*Your objective*
Your task is to copy the data exactly while leaving out every picture.

Screenshot grounding data
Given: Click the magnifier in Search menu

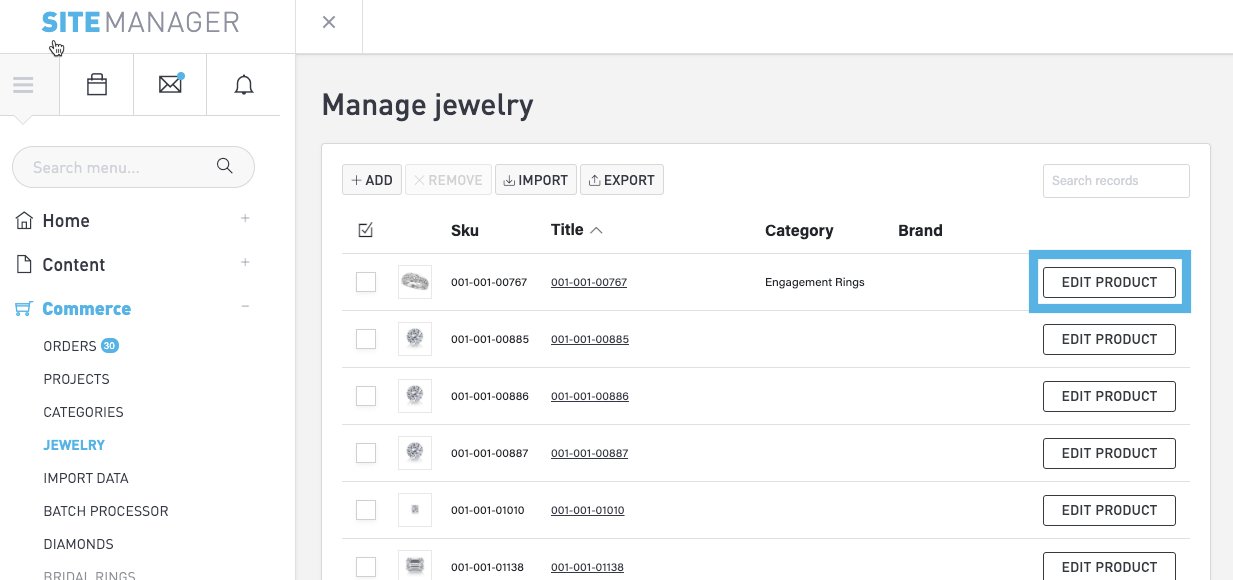Looking at the screenshot, I should 225,167.
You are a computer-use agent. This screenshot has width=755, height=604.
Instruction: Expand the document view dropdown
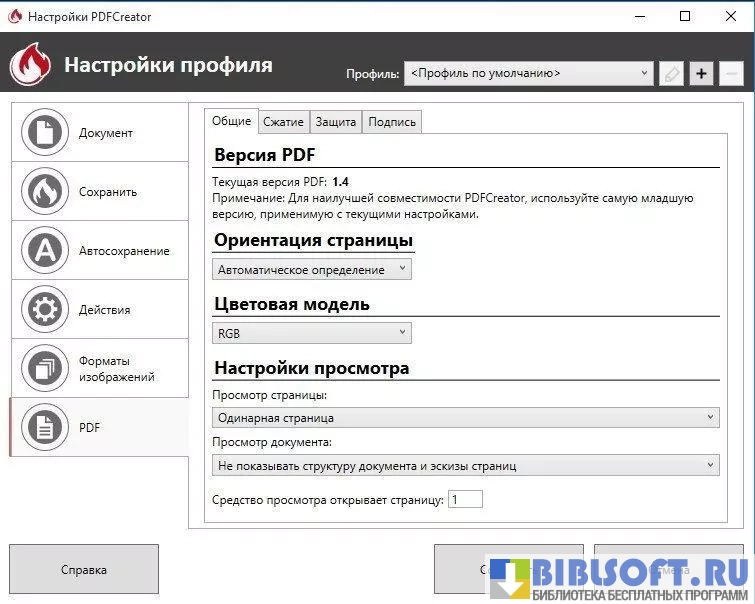[465, 465]

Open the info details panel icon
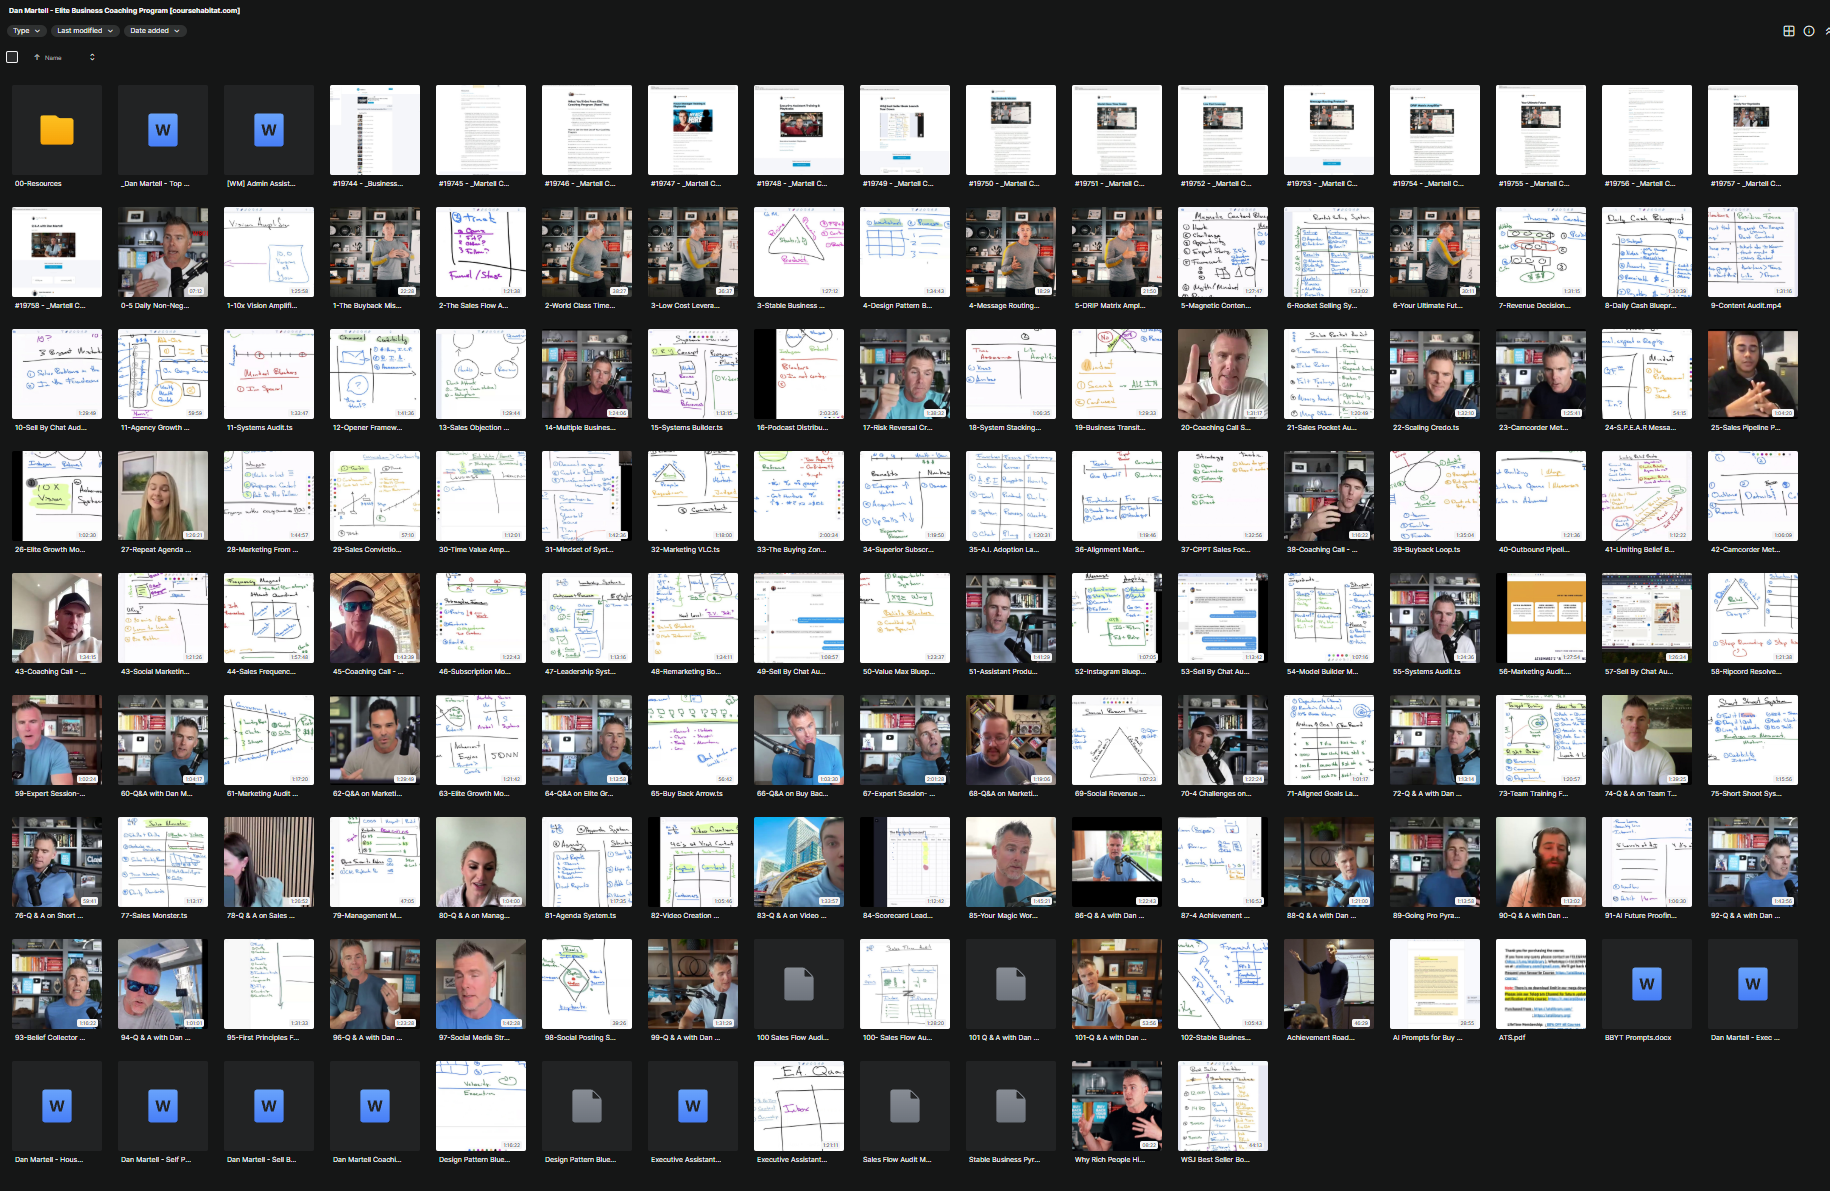(1809, 31)
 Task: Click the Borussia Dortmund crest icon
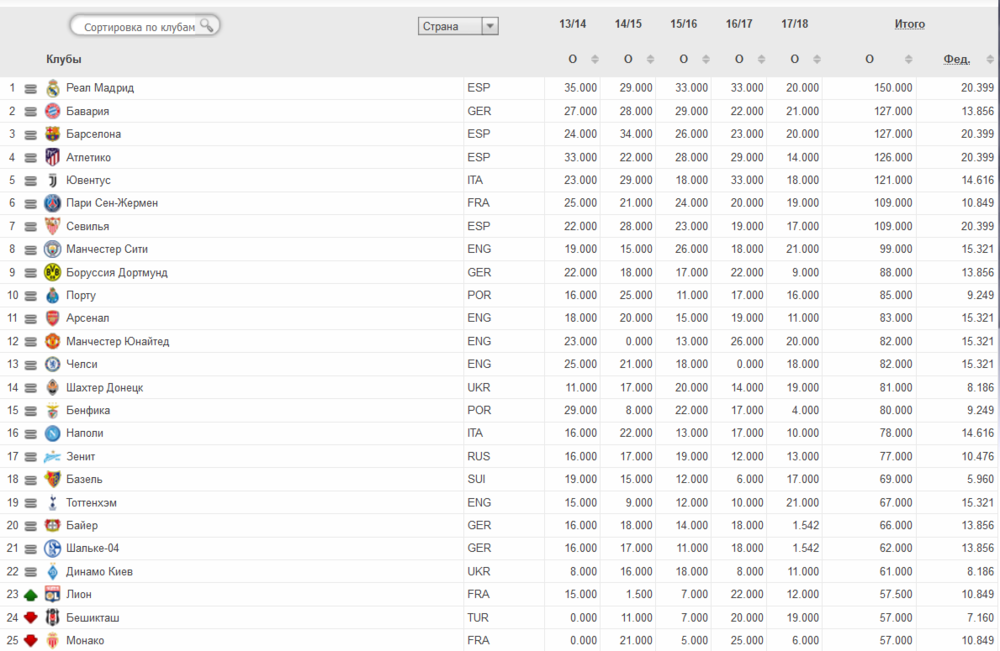tap(53, 272)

*Task solution*
Given: Click the magnifier in Search menu

Looking at the screenshot, I should 225,167.
You are a computer-use agent. This screenshot has width=755, height=604.
Instruction: Expand the document view dropdown
[465, 465]

Open the info details panel icon
(1809, 31)
 Task: Click the Borussia Dortmund crest icon
tap(53, 272)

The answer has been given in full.